# Extracted data
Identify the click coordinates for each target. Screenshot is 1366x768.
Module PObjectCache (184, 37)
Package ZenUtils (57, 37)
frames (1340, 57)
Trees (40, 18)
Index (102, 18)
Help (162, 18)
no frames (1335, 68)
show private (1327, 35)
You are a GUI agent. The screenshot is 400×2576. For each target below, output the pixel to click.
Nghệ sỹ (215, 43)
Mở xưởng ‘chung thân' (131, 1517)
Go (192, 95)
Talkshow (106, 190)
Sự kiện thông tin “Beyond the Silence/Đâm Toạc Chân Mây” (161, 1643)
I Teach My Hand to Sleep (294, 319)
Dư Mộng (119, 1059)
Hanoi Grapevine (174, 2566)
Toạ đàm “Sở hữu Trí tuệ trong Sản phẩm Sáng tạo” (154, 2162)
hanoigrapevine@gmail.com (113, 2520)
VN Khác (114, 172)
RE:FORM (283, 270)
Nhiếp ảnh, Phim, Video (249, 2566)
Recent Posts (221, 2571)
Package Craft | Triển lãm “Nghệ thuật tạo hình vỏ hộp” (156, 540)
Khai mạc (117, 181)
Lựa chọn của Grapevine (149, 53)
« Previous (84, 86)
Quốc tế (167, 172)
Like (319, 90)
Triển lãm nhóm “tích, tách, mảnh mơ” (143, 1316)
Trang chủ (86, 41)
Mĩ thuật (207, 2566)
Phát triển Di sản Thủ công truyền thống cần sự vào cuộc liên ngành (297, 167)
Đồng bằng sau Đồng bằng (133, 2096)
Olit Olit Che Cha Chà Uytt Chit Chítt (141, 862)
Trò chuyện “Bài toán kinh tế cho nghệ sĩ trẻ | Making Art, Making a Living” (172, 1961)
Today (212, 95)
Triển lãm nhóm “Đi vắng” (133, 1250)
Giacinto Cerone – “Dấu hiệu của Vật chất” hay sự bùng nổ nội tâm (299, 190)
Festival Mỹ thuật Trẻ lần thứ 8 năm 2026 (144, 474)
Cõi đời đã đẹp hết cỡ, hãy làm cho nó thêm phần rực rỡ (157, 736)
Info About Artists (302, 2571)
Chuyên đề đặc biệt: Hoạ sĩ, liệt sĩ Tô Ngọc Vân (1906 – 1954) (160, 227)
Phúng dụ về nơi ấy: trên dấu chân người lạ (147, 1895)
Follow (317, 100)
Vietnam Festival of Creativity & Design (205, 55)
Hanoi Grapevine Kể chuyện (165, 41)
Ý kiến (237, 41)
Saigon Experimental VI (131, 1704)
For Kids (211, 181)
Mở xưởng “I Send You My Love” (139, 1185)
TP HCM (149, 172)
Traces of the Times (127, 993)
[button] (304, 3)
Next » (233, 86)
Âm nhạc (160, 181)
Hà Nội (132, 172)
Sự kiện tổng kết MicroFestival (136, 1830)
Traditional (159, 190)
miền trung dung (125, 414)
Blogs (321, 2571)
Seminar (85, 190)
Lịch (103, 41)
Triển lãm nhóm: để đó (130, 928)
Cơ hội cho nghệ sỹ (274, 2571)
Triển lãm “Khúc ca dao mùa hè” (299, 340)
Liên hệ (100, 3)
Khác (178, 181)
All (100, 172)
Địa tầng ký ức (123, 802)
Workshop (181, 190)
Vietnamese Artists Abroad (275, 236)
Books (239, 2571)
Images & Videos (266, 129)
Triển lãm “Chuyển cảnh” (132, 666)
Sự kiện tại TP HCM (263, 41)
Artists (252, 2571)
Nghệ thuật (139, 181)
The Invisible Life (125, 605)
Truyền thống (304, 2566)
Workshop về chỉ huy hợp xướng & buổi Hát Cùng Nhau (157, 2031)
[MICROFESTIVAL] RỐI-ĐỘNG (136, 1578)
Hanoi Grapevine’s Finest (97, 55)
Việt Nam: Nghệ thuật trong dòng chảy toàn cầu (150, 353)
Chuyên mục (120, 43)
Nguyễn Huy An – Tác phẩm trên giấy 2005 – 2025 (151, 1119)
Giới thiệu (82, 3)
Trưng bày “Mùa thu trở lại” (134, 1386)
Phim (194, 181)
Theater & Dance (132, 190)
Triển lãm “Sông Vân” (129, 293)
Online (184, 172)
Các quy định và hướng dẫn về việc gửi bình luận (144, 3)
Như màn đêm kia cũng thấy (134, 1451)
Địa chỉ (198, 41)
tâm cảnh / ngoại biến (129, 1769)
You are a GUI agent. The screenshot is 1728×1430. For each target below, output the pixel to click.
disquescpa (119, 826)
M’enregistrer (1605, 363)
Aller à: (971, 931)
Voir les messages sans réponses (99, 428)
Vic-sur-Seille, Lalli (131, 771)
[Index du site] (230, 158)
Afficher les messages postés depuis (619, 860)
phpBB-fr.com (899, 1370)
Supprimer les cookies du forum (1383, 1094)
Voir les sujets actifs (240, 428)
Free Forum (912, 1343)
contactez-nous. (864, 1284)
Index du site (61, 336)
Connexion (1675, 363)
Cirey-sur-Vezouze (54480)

# Brief
Whenever a line in the records contains the word "trên", copy that line.

# Exercise result
Phúng dụ về nơi ấy: trên dấu chân người lạ (147, 1895)
Nguyễn Huy An – Tác phẩm trên giấy 2005 – 2025 (151, 1119)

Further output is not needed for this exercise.